Beginning with the line that contains "Select the 所有 radio button under 页面范围", reproduce every line through the end of the records below exactly, and leave the pictures out.

> [DATA SHOWN]

===

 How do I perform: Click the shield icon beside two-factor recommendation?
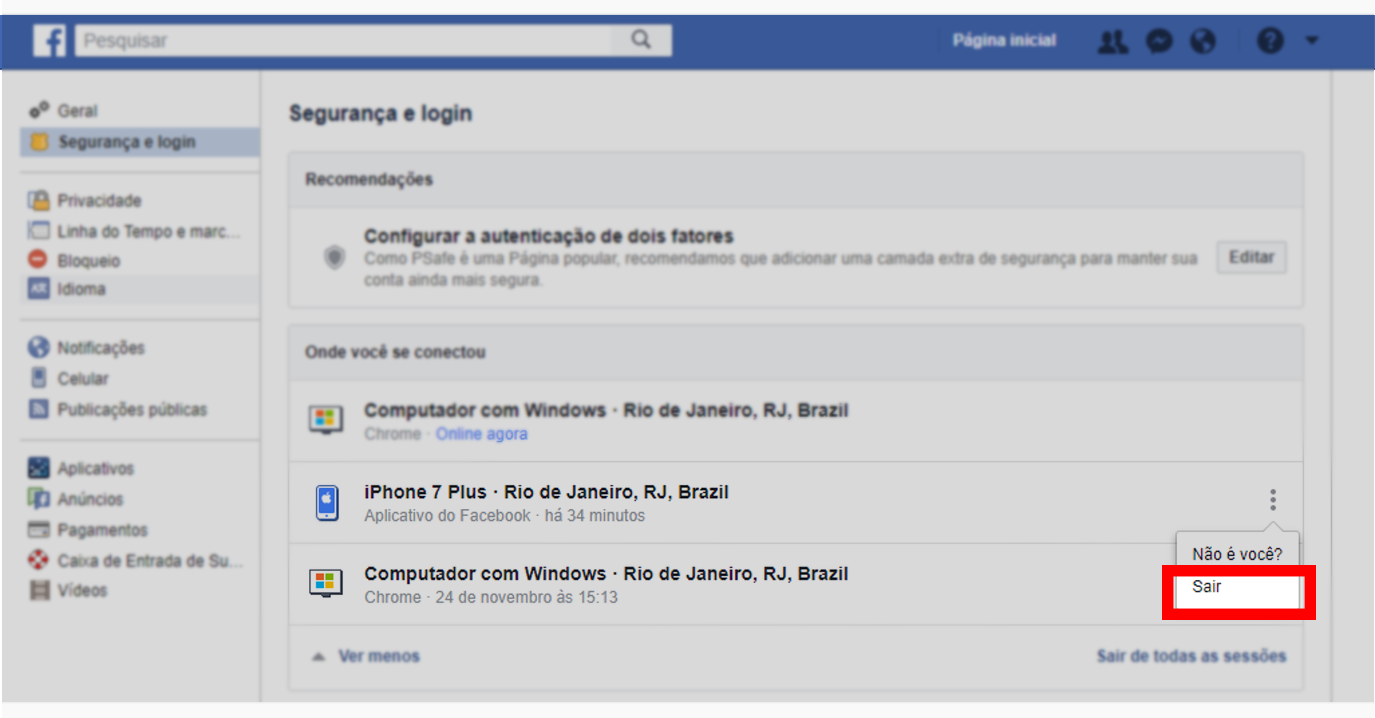click(x=335, y=258)
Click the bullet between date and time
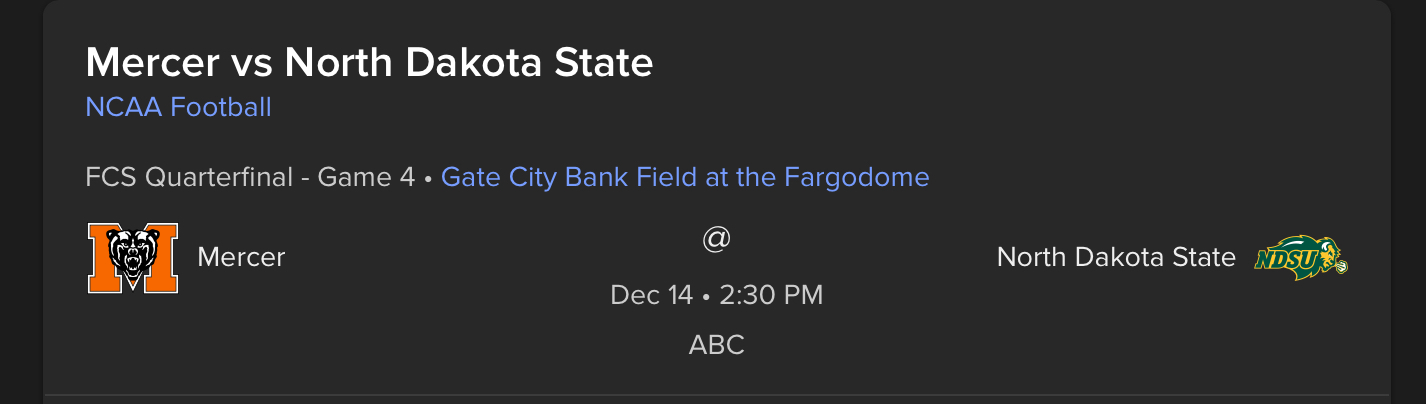The width and height of the screenshot is (1426, 404). [x=706, y=296]
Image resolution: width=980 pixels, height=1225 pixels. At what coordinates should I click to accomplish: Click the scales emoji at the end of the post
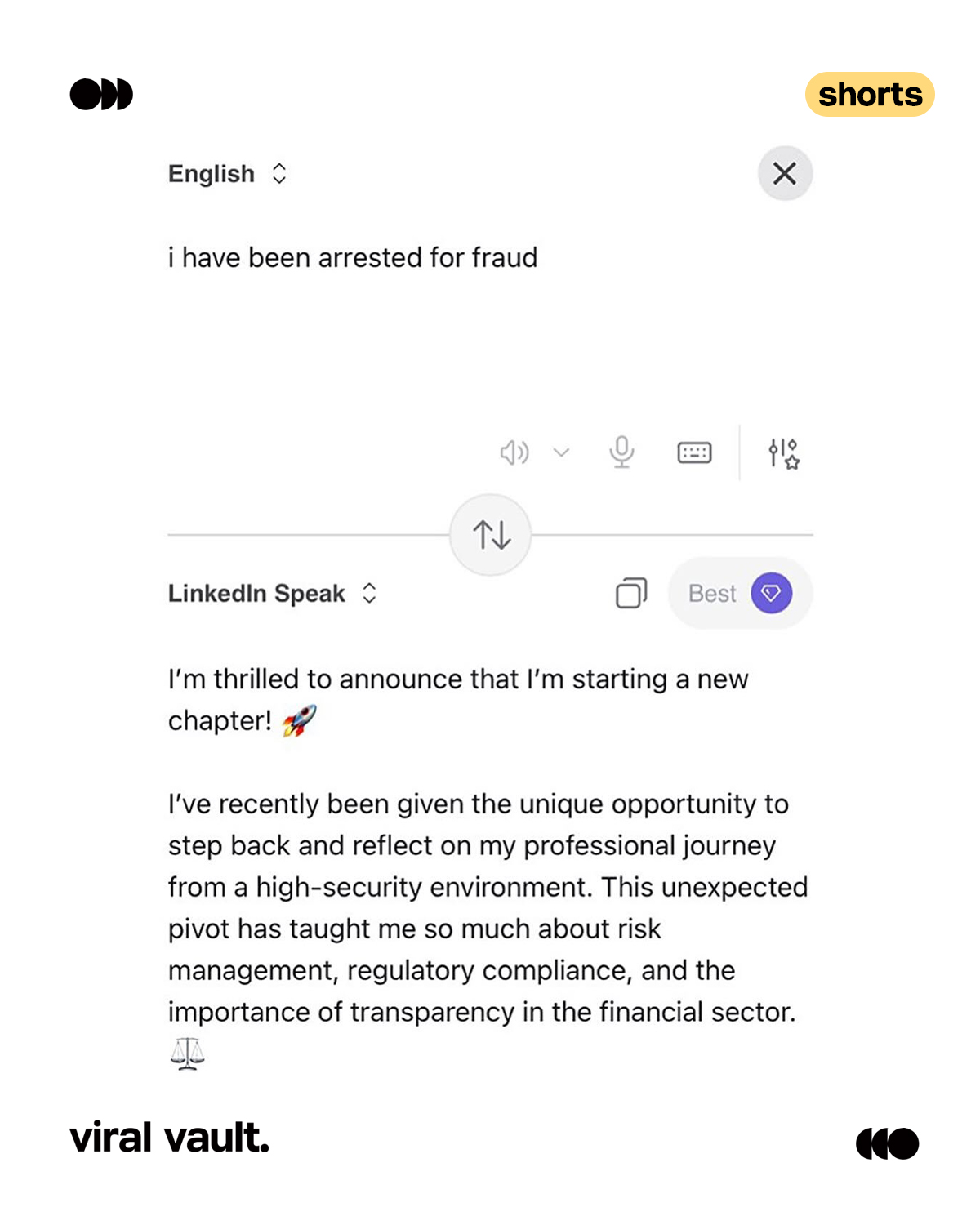(x=187, y=1051)
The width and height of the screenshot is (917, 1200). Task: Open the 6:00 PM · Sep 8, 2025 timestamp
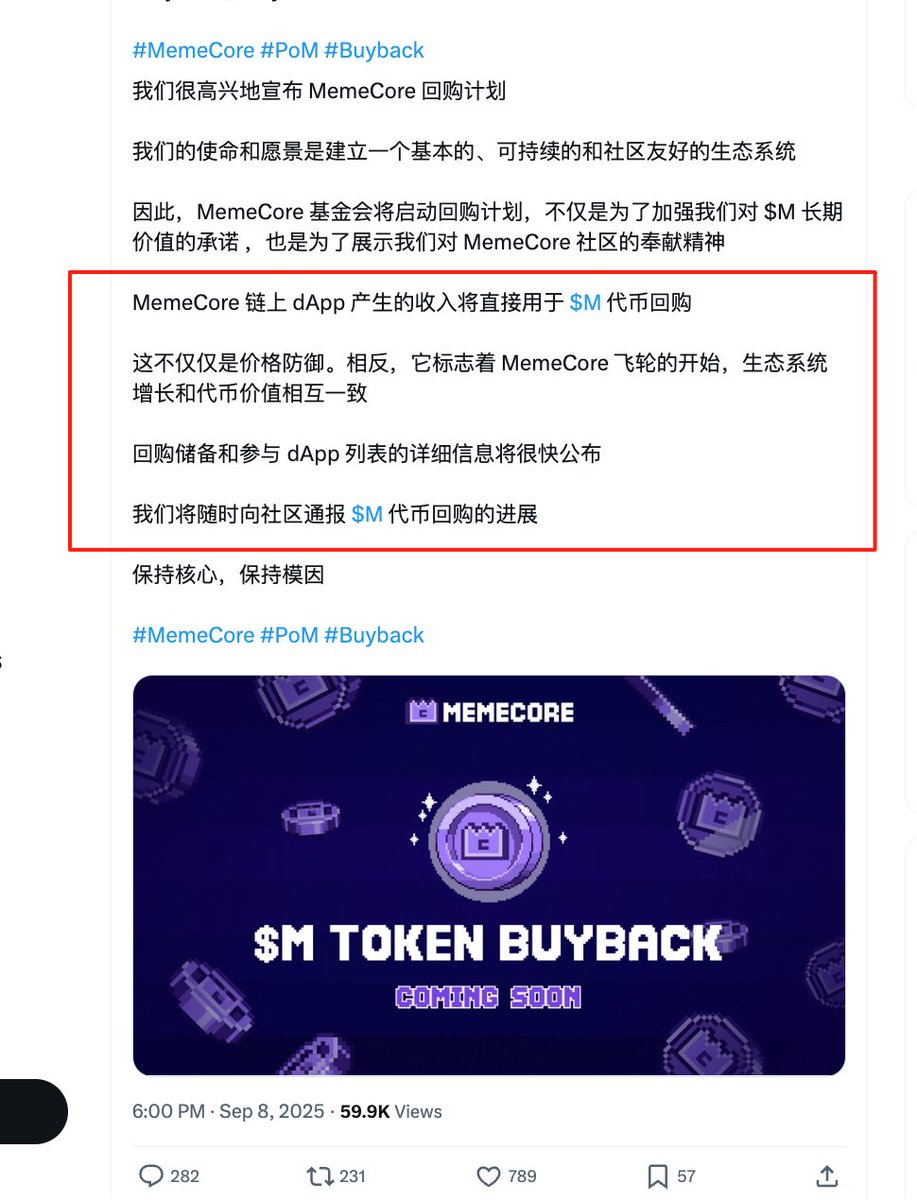point(229,1111)
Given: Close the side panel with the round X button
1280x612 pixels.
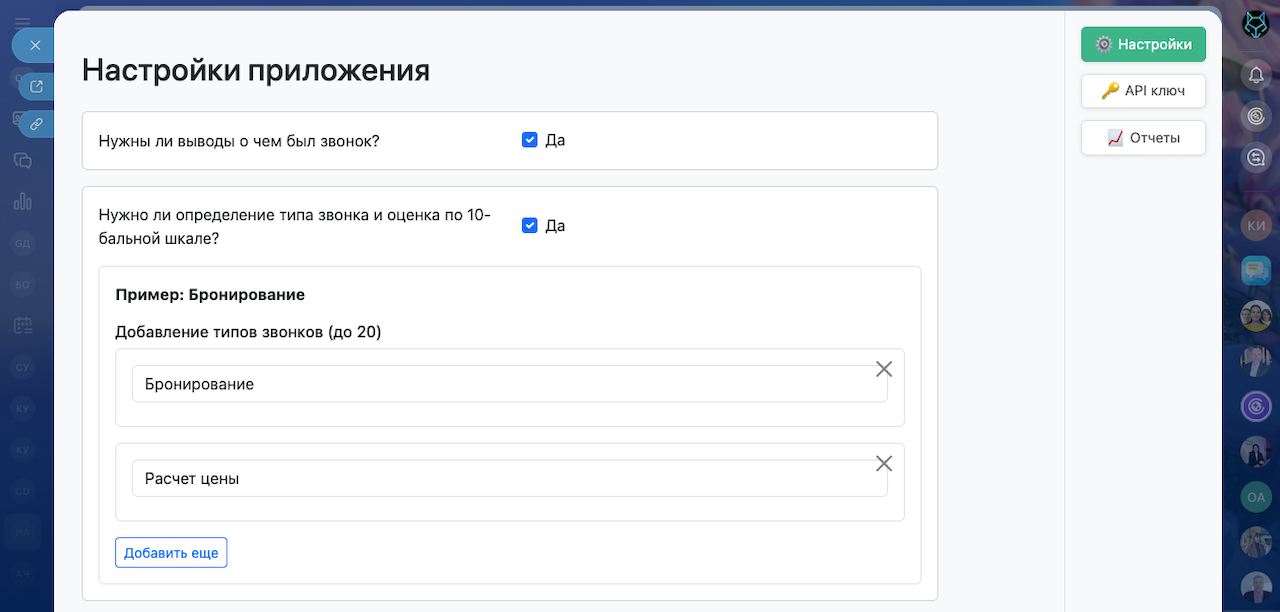Looking at the screenshot, I should pyautogui.click(x=35, y=45).
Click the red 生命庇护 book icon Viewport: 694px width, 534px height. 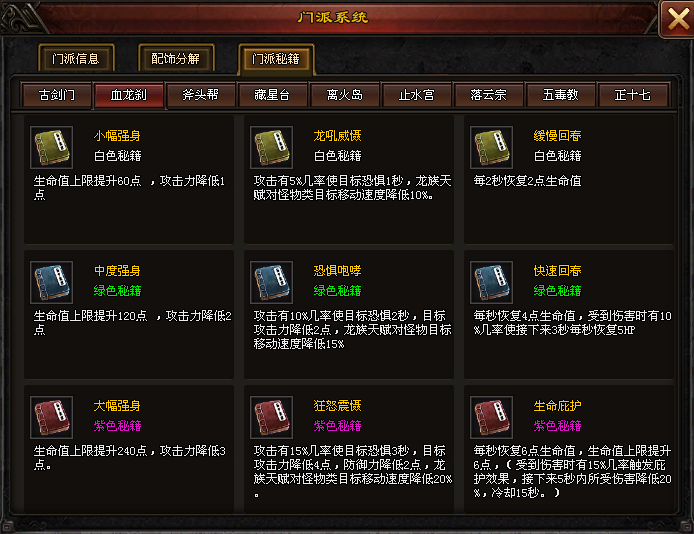(x=491, y=417)
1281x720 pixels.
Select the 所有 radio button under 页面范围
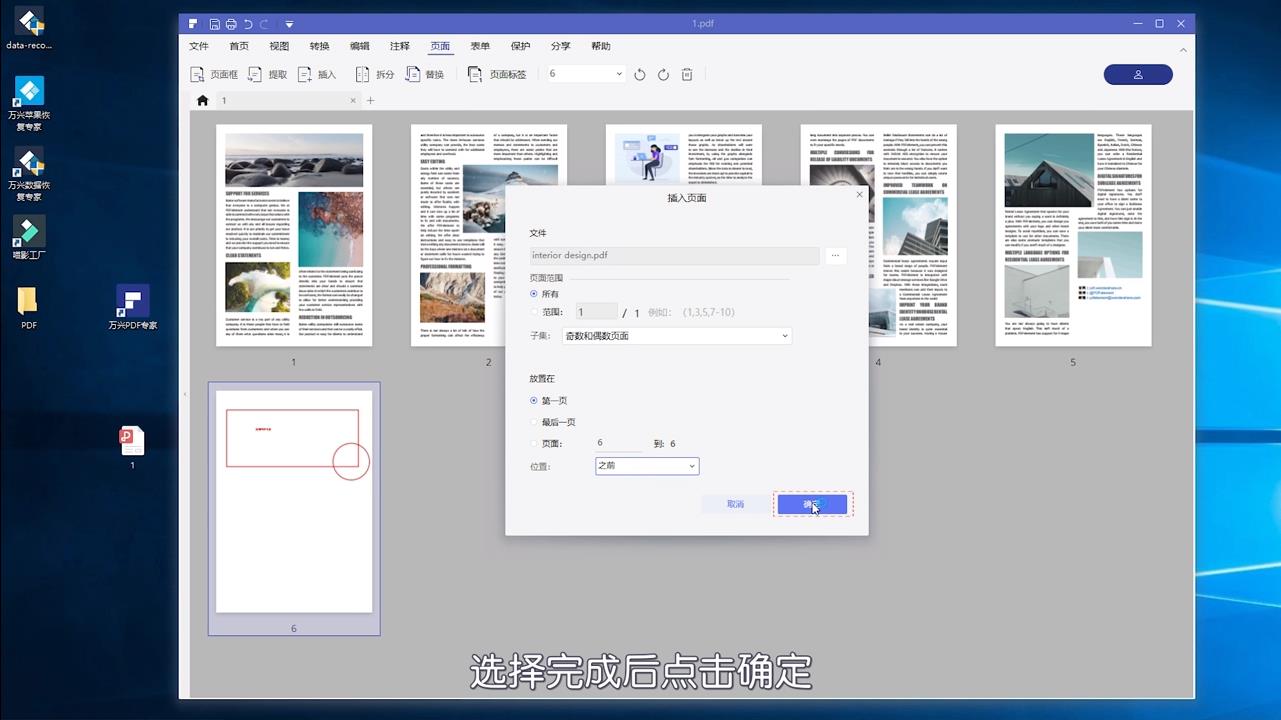coord(536,293)
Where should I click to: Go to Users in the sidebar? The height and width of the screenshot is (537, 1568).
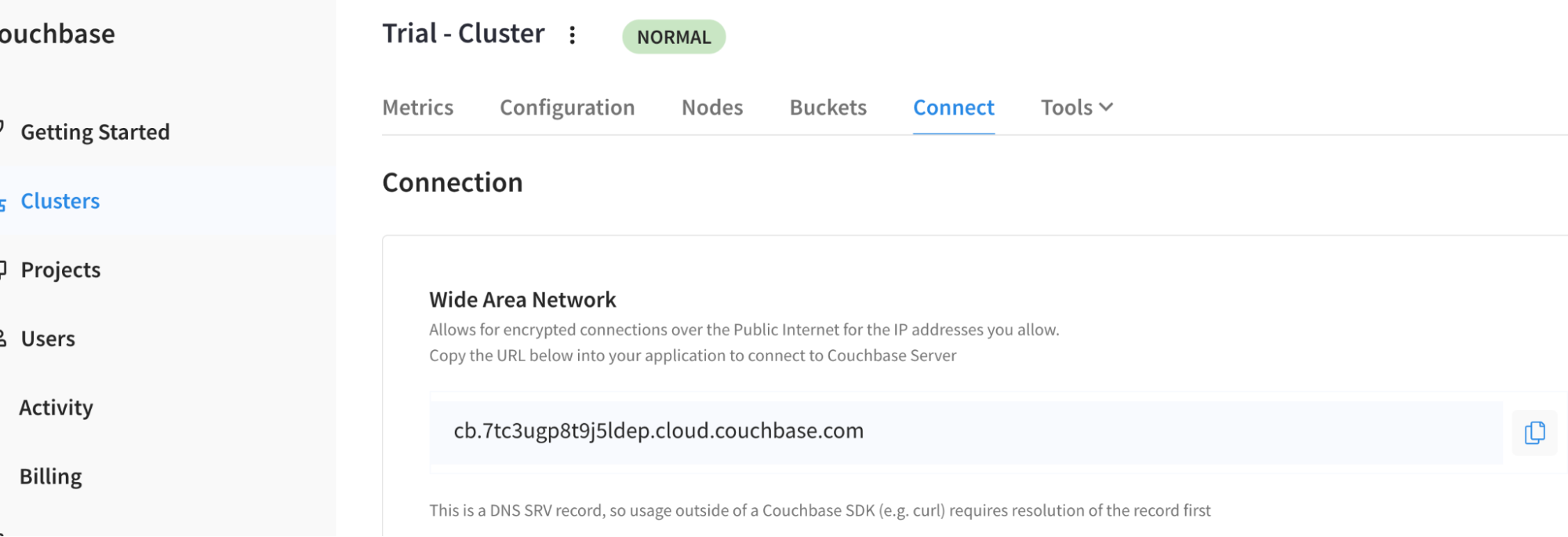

===

> [ANSWER]
Select the 所有 radio button under 页面范围
coord(536,293)
Where should I click to: Go to Users in the sidebar? The height and width of the screenshot is (537, 1568).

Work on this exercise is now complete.